Sergipe conta com 88 entidades e grupos comunitários certificados no Cadastro Nacional de Pontos e Pontões de Cultura. O valor repassado do Governo Federal ao estado e aos municípios sergipanos para investimento na Cultura Viva totalizou mais de R$ 6 milhões neste segundo ciclo da Política Nacional Aldir Blanc.
“Este é um momento de promoção e fortalecimento da Política Nacional Cultura Viva. Temos recursos públicos importantes incentivando essa rede em todo o país e, agora, a realização das Teias estaduais, que elegem delegados para a Teia Nacional e promovem o encontro dos pontos de cultura.
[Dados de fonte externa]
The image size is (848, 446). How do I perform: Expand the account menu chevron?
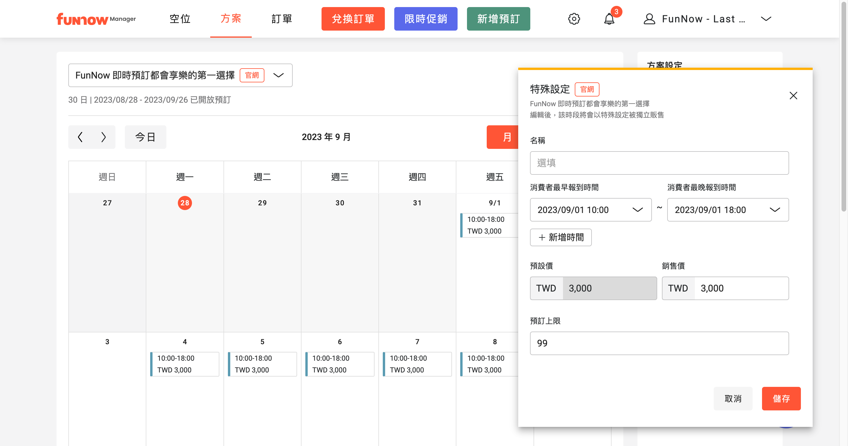766,19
É um momento muito forte de diálogo e investimento”, explicou a coordenadora de Planejamento da Cultura Viva do MinC, Carolina Freitas.
O secretário especial de Cultura do estado, Valadares Filho, completou: “é uma iniciativa do governo federal que conta com todo o apoio do governo do nosso estado, para que o fomento à cultura, o debate dos pontos de cultura e a Cultura Viva sejam, cada vez mais, uma realidade em Sergipe. É nesse espaço que o debate se fortalece e se transforma em política pública concreta”. Para o presidente da Funcap, Gustavo Paixão, investir nesses encontros é reconhecer o valor do trabalho cultural que acontece nos territórios.
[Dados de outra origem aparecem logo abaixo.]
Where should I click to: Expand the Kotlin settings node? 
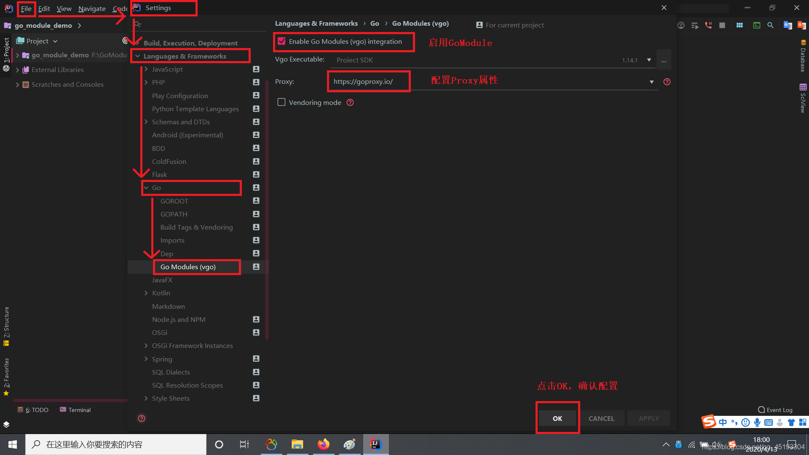pyautogui.click(x=146, y=293)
A representante da Comissão Nacional de Pontos de Cultura, Alice Monteiro, ressalta que um dos objetivos da Teia é debater de forma coletiva e participativa o futuro da Cultura Viva. “É uma alegria compartilhar este momento de consolidação da Cultura Viva, mas, acima de tudo, é um encontro de troca de experiências de cada ponto, em que discutimos as diretrizes e as novas perspectivas para os próximos 10 anos”.
Programação
A Teia sergipana abrigou a realização do II Fórum Estadual de Pontos de Cultura, onde foram eleitos os delegados e consolidadas as propostas para o evento nacional. Os debates foram organizados em três eixos temáticos: Plano Nacional Cultura Viva para os próximos 10 anos; governança da Política Nacional de Cultura Viva; e Cultura Viva, trabalho e sustentabilidade da criação artística.
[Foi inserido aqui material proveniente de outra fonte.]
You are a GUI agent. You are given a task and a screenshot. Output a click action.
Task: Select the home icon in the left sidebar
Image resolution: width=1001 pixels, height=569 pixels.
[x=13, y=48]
Além do Fórum, os participantes tiveram momentos de reflexão e troca de experiências sobre o tema geral desta edição: Pontos de Cultura pela Justiça Climática. “A gente falar sobre justiça climática é bastante importante, porque o nosso ponto vem de uma comunidade tradicional de pescadores. E não vivemos sem o meio ambiente. A gente falou de várias questões: como interagir com as comunidades tradicionais, com os nossos pontos de cultura e pontões, e como é que a gente pode contribuir”, contou Givanildo Santana, do Povoado São Braz, comunidade ribeirinha localizada em Nossa Senhora do Socorro, destacando a relação entre território, meio de vida e preservação ambiental.
A Teia também é uma celebração da diversidade cultural. Uma das apresentações foi a do Ponto de Cultura Cia Loucurarte, que apresentou seu trabalho de inclusão e acessibilidade por meio da dança em cadeiras de rodas, reforçando o papel da cultura como instrumento de participação social. Passaram ainda pelo evento os grupos Maculelê Mirim, Tambores do Sertão, Raízes do Forró e Reisado Gregoriano.
Novo Mapa Cultural
Outro destaque da programação foi o lançamento do novo Mapa Cultural de Sergipe, ferramenta que amplia o acesso às informações sobre agentes, iniciativas e manifestações culturais nos territórios. Diferentemente do anterior, o novo mapa conta com geolocalização, dados em tempo real e interface inclusiva.